CPLEX optimality gap when CPLEX found a lower cost solution than the algorithm versus input instance size

Even though all algorithms greatly reduce running time compared to optimally solving MILPs, they do so to a varying degree and with a varying impact on solution costs. This presents a different use case for each algorithm. GreedyAdd is the most accurate, consistently staying within 7% of optimal. This suggests that GreedyAdd will work well for small to mid-ranged scenarios, consistently providing reliably good solutions. It also has the advantage of not requiring special software (e.g., CPLEX) to solve linear programs. Finally, GreedyAdd would be much more straightforward to parallelize than the other algorithms, which could open to door to constructing a high-performance computing workflow. IterativeLP is the fastest and also achieves high accuracy for some scenarios. Many CCS studies are proposing a high-level screening phase that will run thousands of instances reflecting the uncertainty involved in many of the economic and physical parameters. Having a tool like IterativeLP available, that can quickly give rough cost estimates, would enable this high-level screening. Hybrid is able to improve on the solutions chosen and could even be adapted to work as a refinement tool on other CCS infrastructure design algorithms.

6 Conclusion

In this research, we presented three algorithms for the CID problem demonstrated experimentally that they are fast with minimal loss in solution quality for realistic CCS data.
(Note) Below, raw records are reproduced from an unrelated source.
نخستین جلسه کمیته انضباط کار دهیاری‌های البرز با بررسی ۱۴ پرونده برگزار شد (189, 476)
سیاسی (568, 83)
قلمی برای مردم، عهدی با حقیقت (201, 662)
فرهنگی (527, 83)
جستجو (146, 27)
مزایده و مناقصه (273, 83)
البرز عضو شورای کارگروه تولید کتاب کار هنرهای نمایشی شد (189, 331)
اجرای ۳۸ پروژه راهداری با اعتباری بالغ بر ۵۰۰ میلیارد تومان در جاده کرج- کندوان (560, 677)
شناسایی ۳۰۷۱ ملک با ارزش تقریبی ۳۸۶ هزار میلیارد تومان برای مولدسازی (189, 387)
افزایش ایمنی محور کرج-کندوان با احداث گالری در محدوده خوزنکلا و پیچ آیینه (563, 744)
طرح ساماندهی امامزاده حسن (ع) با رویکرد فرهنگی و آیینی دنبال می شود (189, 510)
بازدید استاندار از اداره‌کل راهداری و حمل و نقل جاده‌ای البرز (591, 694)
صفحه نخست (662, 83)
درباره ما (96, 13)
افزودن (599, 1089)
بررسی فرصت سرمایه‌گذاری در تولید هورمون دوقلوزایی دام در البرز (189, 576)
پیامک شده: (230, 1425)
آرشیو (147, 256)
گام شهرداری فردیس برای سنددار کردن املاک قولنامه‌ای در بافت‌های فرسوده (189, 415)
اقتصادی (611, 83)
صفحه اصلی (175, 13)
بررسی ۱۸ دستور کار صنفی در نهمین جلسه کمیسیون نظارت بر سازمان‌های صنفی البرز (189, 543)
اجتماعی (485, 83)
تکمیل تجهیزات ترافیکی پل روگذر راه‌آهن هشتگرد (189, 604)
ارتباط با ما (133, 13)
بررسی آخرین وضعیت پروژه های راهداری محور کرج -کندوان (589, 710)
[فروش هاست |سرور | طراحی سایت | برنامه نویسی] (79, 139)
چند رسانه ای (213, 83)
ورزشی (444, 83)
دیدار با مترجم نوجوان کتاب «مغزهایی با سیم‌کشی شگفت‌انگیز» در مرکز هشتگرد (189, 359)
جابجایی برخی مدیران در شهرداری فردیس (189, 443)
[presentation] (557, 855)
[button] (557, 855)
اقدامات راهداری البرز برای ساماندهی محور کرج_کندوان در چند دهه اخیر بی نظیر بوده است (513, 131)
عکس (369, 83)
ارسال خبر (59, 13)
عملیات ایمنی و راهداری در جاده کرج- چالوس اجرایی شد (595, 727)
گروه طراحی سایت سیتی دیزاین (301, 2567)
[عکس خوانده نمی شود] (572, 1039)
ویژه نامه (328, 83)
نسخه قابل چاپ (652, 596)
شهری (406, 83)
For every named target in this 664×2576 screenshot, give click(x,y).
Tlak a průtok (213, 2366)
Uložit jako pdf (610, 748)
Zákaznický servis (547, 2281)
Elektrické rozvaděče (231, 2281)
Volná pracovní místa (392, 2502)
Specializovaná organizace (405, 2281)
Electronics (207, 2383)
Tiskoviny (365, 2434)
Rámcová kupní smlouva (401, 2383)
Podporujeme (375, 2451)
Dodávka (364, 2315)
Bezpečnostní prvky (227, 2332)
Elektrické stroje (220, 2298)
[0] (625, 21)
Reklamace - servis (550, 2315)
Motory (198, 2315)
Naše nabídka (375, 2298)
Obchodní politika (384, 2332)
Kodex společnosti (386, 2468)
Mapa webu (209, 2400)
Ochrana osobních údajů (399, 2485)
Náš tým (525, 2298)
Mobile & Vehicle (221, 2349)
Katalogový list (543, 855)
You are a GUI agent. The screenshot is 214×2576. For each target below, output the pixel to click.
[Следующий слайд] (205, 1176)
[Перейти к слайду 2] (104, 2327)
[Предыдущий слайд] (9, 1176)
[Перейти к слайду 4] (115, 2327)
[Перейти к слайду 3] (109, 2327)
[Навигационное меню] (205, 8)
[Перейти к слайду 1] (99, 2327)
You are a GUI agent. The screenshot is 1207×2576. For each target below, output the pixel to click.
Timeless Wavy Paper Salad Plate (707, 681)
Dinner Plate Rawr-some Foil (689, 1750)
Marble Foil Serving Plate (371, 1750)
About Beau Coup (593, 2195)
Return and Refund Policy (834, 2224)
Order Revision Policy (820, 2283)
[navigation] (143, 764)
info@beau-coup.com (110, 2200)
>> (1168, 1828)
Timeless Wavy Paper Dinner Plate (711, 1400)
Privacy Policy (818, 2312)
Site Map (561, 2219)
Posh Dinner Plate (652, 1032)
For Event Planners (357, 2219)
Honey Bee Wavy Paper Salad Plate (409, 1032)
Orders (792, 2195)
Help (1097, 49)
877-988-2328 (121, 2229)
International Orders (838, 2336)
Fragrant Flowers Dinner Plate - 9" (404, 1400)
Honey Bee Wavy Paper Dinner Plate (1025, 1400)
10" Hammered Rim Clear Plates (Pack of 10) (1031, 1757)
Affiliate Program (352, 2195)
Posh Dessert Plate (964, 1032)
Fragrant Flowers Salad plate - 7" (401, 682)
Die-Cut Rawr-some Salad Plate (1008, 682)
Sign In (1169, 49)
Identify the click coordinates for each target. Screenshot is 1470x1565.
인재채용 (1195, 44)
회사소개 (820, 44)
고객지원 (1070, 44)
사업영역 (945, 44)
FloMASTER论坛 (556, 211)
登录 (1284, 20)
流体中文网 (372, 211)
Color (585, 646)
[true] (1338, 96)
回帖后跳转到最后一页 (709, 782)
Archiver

These algorithms represent viable approaches for approximating CCS infrastructure designs for large scenarios. We explored the trade-offs between the algorithms and suggested specific use cases for each. This enables organizations to better explore scenarios that were previously hindered by the intractability of solving MILPs optimally.

Future practical work could focus on more testing and improving the high variability seen in the IterativeLP algorithm. Testing should take place on other data sets. Scenarios fed by other data sets may see differences in network structure, requiring modifications of each algorithm. In addition, further improvements should look at reducing the solution costs for all algorithms.

Future theoretical work could look at developing algorithms with theoretical performance guarantees (i.e. approximation algorithms). Such algorithms would be of interest to the larger community given the CID problem’s relationship with the FCNF problem, but would also provide insight into CCS infrastructure designs that cannot be compared to an optimal solution.